Sunday, March 18, 2012

I am convinced this is news

The rise of blogging and the fall of newspaper readership is often blamed for the sad demise of newspapers. We are led to believe that the evil Internet is causing newspapers to die out. Nobody wants to pay for news any more, and the Internet and pimply faced bloggers are to blame.

I'm sure bloggers are to blame for providing local reporting at zero cost. The Internet is also to blame for allowing people to read rubbish at low cost, rather than having to pay a high-price for their rubbish. There's plenty of blame to go around. Craigslist is robbing the classified business of newspapers and hurting their revenue much more than amateur writers like me. Everyone is hitting news media.

What's really hitting news media is a realization that they aren't the best game in town. Newspapers used to be the only way to get reporting and to learn what the world was upto. You read what was in the newspapers because you had no alternative. And you imagined that their reporting was good. What blogging is exposing is how shallow and pointless reporting can be.

Here is a sample news article from one of the most respected papers, The New York Times. It is an article about Apple, and I would urge you to read the entire piece. My site not a spectator sport, so go read the article.

Yes, this article. Go read it. It isn't long.

Before I go on, I should point out that the New York Times is one of the best newspapers around. The quality of their journalism is high, the style and quality of writing is exceptional, and their opinion pieces are often thought-provoking.

Ok, now back to this article. The one you read a few minutes ago.

The entire article is:
Apple will make an announcement at 9am tomorrow.

That's it.

That's all.

And it is followed by paragraphs of completely pointless and completely inane speculation.

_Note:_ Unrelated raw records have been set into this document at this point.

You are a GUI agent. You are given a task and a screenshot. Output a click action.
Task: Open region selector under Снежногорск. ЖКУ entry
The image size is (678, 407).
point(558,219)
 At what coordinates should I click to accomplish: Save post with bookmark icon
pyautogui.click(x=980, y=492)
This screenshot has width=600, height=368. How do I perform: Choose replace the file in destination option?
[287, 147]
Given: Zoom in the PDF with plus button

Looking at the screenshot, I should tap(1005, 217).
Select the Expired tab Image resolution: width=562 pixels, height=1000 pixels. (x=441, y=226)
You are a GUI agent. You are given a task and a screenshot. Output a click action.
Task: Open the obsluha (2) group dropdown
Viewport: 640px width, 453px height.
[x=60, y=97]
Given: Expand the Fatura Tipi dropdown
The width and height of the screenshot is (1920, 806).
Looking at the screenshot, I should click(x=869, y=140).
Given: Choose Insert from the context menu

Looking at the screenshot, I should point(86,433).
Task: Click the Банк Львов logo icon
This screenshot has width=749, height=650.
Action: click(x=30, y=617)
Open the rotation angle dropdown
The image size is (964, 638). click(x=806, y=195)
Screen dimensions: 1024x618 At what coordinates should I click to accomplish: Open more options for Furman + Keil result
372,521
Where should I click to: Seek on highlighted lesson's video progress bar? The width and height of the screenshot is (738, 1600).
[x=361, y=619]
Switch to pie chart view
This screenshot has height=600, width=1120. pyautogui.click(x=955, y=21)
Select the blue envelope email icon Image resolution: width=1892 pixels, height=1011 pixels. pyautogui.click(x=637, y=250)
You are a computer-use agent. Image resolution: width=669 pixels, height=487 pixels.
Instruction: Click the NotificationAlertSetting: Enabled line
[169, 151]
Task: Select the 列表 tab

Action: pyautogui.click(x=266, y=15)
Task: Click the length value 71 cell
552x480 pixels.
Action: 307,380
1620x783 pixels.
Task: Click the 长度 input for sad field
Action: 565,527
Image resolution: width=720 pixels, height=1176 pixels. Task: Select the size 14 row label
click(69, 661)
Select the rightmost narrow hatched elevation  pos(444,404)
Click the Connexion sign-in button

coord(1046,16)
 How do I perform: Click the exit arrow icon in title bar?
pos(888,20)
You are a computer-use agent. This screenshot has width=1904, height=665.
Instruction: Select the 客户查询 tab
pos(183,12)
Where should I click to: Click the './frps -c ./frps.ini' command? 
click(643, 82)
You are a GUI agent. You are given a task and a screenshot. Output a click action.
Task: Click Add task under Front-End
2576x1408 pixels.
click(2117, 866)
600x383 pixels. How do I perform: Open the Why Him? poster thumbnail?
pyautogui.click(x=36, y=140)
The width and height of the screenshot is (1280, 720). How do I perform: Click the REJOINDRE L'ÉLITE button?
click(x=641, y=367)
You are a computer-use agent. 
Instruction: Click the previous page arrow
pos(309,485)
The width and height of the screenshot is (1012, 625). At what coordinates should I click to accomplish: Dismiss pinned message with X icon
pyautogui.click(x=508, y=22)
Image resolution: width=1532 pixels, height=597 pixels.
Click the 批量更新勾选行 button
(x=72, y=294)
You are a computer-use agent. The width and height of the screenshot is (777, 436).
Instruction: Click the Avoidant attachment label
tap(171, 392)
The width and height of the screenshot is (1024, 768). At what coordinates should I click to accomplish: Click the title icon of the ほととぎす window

That's what news has devolved into. One real point that can be summarized in five words followed by paragraphs of deeply worded and important sounding nonsense. Alright, I'm lying. The full article is "Apple will make an announcement about its cash at 9am tomorrow." That's eleven whole words and the summary is at least eight words, not five as I claimed. It is true that bloggers have no journalistic integrity.

Television news is a lot worse. There aren't that many newsworthy events in a day, and an even smaller number of events that the specific audience will care about. And considering that the audience might tune in at any time of the day, the same news has to be looped incessantly. Take the same point and restate it in a new way. Include commentary by the village idiot. I used to find it hilarious that television reporters would consult some random bystanders on their analysis of national events, like the government's planned budget. Enlightening as that was, the internet allows us to see what village idiots around the world have to say!

And media's obsession with celebrities is baffling too. So some actress goes to jail over some minor issue. Why do I care, and how does it affect my life at all? Unless she started teaching Mathematics at the local public school, I can't see how it will possibly impact me or my children. But media is obsessed with the smallest detail of celebrities: telling us just how white some person's teeth should be. Yes, please do tell me.  Wait, that's not sufficient. Could you include a panel of unknown dingbats to completely analyze the situation? Oh, that's so much better.

Celebrity gossip and inane commentary isn't news. And no amount of analysis can convince me otherwise.